Gucken, schnappen, packen. Und nach einer Weile ist der Kofferraum voll. Was da den Platz raubt?

  • 14 x 5,5“ Pearl President Snare
  • 22 x 14“ Pearl President Bass-Drum
  • 16 x 16“ Pearl President Floor-Tom
  • 13 x 9“  Pearl President Tom-Tom
  • 12 x 8“  Pearl President Tom-Tom
  • 10 x 6“ Amati Tom-Tom
  • 8 x 6“   Amati Tom-Tom

Die Snare ist wie das Set im Finish Black Pearl, das bei ihr allerdings aus seltsamen Gründen in den vergangenen 50 Jahren zu Grey Pearl ausgegraut ist ;-). Dazu gibt es allerhand Kleingedöns von Sticks und Fellen über Besen, Bücher und einer Stick-Tasche bis zu einem I.S.S.-Halter nebst Tom-Armen, typische 90-Grad-Winkel aus den frühen 1970-ern und vollverchromt. Die Folge der Ladeorgie:

Ich sehe nichts im Rückspiegel.

Die Taschen, die es (neu!) auch dazu gab, sind auch für lange Trommelmaße tauglich und so versperrt die Bassdrum-Tasche breitschultrig und selbstbewusst die Sicht nach hinten. Also aussteigen, zwei Spanngurte kreuzweise über den Cordura-Zylinder ziehen und die Höhenausdehnung beschränken. Seilzug-Schrumpfung, sozusagen. Es wirkt und ich kann wieder sehen, was hinter mir los ist.

Und was ist in mir los?

Ehrlich gesagt, ich weiß es nicht genau. Ein überbordend zappeliges Heureka-Gefühl sucht mich nicht direkt heim. Es ist aber auch nicht so, dass ich als emotionsloser Holzrohr-Chauffeur über die 300 Kilometer Asphalt bürste.
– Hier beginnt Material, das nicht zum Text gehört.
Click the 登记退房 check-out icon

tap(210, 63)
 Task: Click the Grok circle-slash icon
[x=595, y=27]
Eher ist es ein ruhiges entspanntes Gefühl der Freude. Ein perspektivisches Lang-Lächeln in dem Wissen, dass sich eine Durststrecke ihrem Ende nähert. (Sofern sich die Eindrücke der ersten Wochen Practice-Pad langfristig auf das gesamte Set übertragen. Sonst transportiere ich hier bloß einen große Stapel Illusions-Booster… – wir werden es erfahren).

Auch der Verkauf war sehr angenehm. Viel plaudern über Erfahrungen, Trommeln (die Büchsen) und Trommeln (das Büchsen-Hauen), die eigene „Musiker-Karriere“, ein Plausch über Becken (pingend und zischend am Gespräch beteiligt waren auch ein Schwung Istanbul Mehmet traditional, herrlich erdig) und sowieso.
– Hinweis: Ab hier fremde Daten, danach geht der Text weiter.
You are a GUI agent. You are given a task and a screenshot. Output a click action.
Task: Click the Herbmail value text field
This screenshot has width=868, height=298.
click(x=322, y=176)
Als Frank mir die Trommeln einzelne zeigte, schaute ich sie mir an, links, rechts, oben, unten, und schlug dann mit der Hand auf das Floor-Tom. „Wumms!“ War das dunkel und voll! Damit hatte ich nicht gerechnet, da das in etwas zeitgleich gefertigte Pearl, auf dem ich an der Uni gespielt hatte, auf Jazz gestimmt war und bei jedem Schlag vor allem munter melodisch vor sich hinsang. Das hier war gleichfalls musikalisch, aber mit Wumms. Und das aus nur 16 Zoll!

Vielleicht lag es auch ein bisschen am Raum, das mag sein, aber mein 16×16 Yamaha 7000 war definitiv nicht so wummig. In dem Moment grinste ich schon recht ordentlich, denn mit so einem Kessel lässt sich viel(es) an Klang fangen. Insofern bin ich gespannt, wie sich das gesamte Set ausmachen wird – und wie es in unserem Keller klingt, Der ist nämlich nicht so hoch wie Franks Trommel-Geschoss. Und auch sonst ein bisschen eigen.
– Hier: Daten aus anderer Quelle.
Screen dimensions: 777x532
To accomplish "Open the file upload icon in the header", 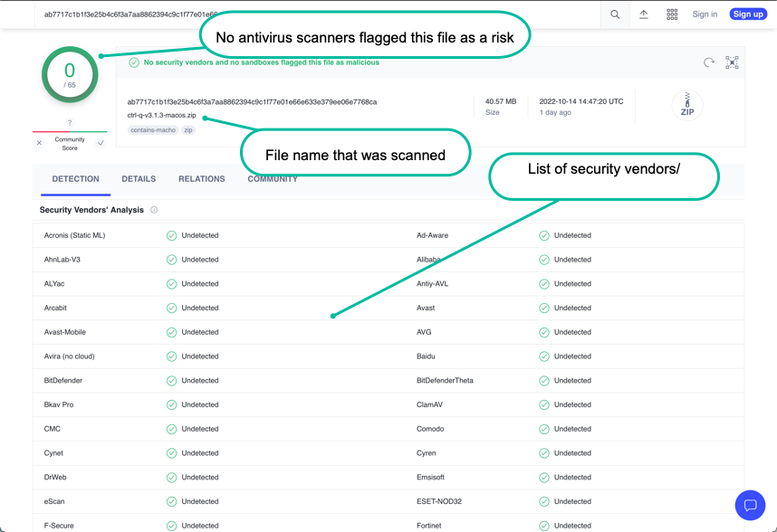I will (x=644, y=14).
Aber jetzt geht es erst einmal weiter über die A3, A1 und A2 zurück nach Hause. Die Trommeln hocken ruhig im Heck, rutschen nicht, klappern nicht, wackeln nicht, lassen sich gelassen durchs Land tragen und werden, wenn wir angekommen sind, im Keller aus ihren Taschen und  genauer unter die Lupe genommen, dann gereinigt, eventuell mit neuen Fellen bezogen, gestimmt und schließlich…

Stehe ich da. Mit meinem Satz Trommeln. Ohne Rack. Ohne Ständer. Ohne Pedale. Ohne Sitz. Ohne Becken.

Oh oh…

 

PS: Drive My Car ist ein Song der Beatles und fand sich zuerst auf dem Album Rubber Soul von 1965.